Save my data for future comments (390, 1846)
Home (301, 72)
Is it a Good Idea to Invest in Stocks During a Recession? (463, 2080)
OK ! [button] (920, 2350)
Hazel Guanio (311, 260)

Assignment: Each record above has to be retyped exactly, with nothing left out.

Answer to the exercise:
Save my data for future comments (390, 1846)
Home (301, 72)
Is it a Good Idea to Invest in Stocks During a Recession? (463, 2080)
OK ! [button] (920, 2350)
Hazel Guanio (311, 260)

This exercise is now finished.